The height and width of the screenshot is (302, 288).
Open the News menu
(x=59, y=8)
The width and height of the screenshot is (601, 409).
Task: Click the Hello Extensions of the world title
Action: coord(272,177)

- **DESCRIPTION OF THE TASK**
Write the data back out verbatim.

- **EXPECTED OUTPUT**
The height and width of the screenshot is (302, 288).
Open the News menu
(x=59, y=8)
The width and height of the screenshot is (601, 409).
Task: Click the Hello Extensions of the world title
Action: coord(272,177)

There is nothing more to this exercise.